> _PASSAGE GIVEN_:
--- begin ---
Now it’s attacking art. “In the time of humans…” is a phrase that the narrator keeps using. “In the time of humans” … as if there was any other time that was relevant. The narrator says that the Sistine Chapel is better off without humans. “Without the annual press of two million tourists,” he says, “there are no ascending currents of human body heat. The frescoes on the ceiling, including God and Adam, are safe … at least for now.”
The idea that the Sistine Chapel has any meaning at all without human beings is laughable. What Michaelangelo created was transcendent – but that also means that the knowledge of it is enough. We don’t have to have the actual thing to value it (I’ve never seen it, except in pictures, but I know I value it deeply because it is evidence of the greatness that man can achieve.)
--- end ---
> _SUPPLIED DATA_:
--- begin ---
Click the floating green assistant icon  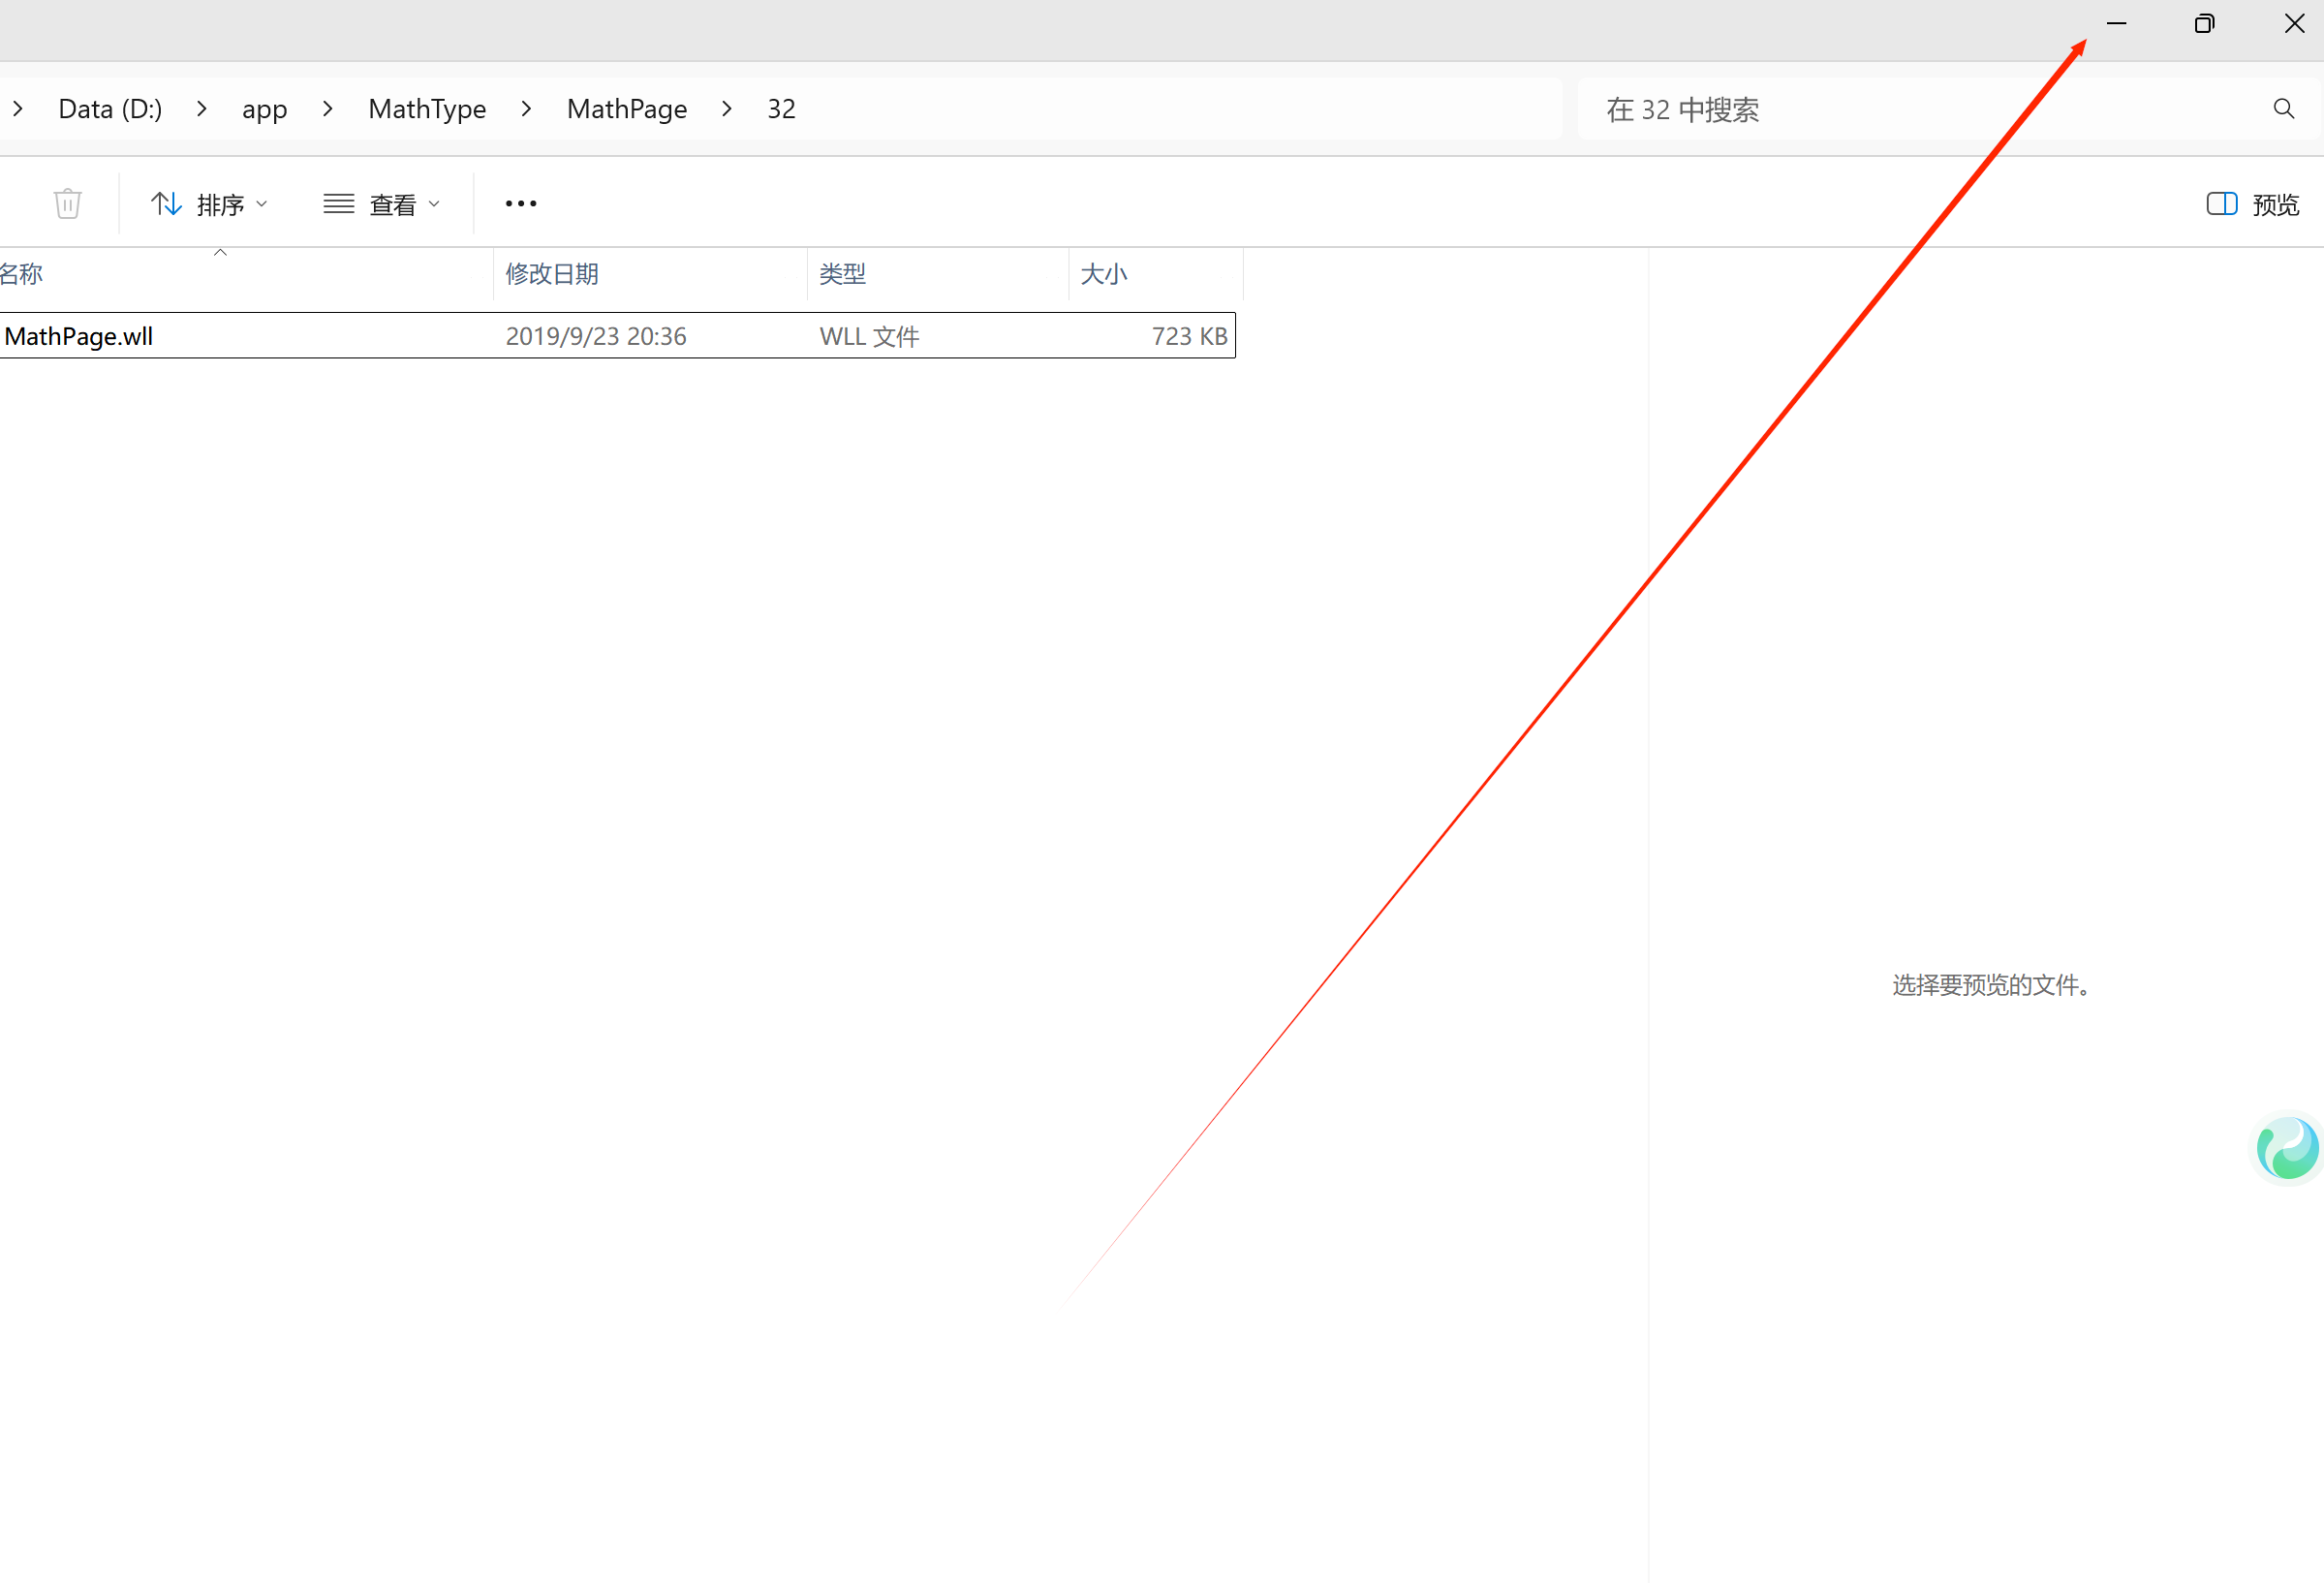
--- end ---
> _REQUESTS_:
A – Sum up the passage about the Sistine Chapel in two sentences.
B – Please extend the passage about the Sistine Chapel, picking up after its last sentence.

> _EXPECTED RESULTS_:
A – The writer objects to a narrator who keeps saying "in the time of humans" and claims the Sistine Chapel is better off without people, since without two million tourists a year there is no rising body heat and the ceiling frescoes are safe for now. The writer calls it laughable that the chapel could mean anything without human beings, arguing that its transcendent creation is valued through knowledge of it alone, as evidence of the greatness humans can achieve, even by someone who has seen it only in pictures.

B –
Six months after people. Huts in Antarctica thrive because the average temperature is negative three degrees below zero. Mold and insects do not exist. Cans of meat from 1919 are still on the shelves, and the narrator says they’ll survive for centuries more. And next is footage of meats – actual, recognizable meats, hanging from hooks, from 1919 which the narrator says is also edible and will continue to be for two hundred more years at least.
But what does “edible” mean in this context? Edible for whom? If there are no humans, what value is the meat, whether or not it was slaughtered today or in the Middle Ages? A man tells the story that a mastodon came up through the ices, and scientists in 1928 cooked it and served it for dinner at a meeting in Paris.
“How did it taste?”
“It tasted like rotten meat. It’s been buried in the ice for ten thousand years. But it is edible.”
I suppose by that definition, balloons, lint, shoes and mice are edible.
They’re attacking Houston and Boston specifically.
The USS Constitution, “Old Ironsides”
Um… Cara? Why are you liveblogging this? I do not know. It feels important.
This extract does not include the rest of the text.